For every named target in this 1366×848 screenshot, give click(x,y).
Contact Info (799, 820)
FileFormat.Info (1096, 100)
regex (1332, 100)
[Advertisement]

· · · · ·

### What the task requires
When transcribing the data, keep every line exactly as it is.

### Task answer
For every named target in this 1366×848 screenshot, give click(x,y).
Contact Info (799, 820)
FileFormat.Info (1096, 100)
regex (1332, 100)
[Advertisement]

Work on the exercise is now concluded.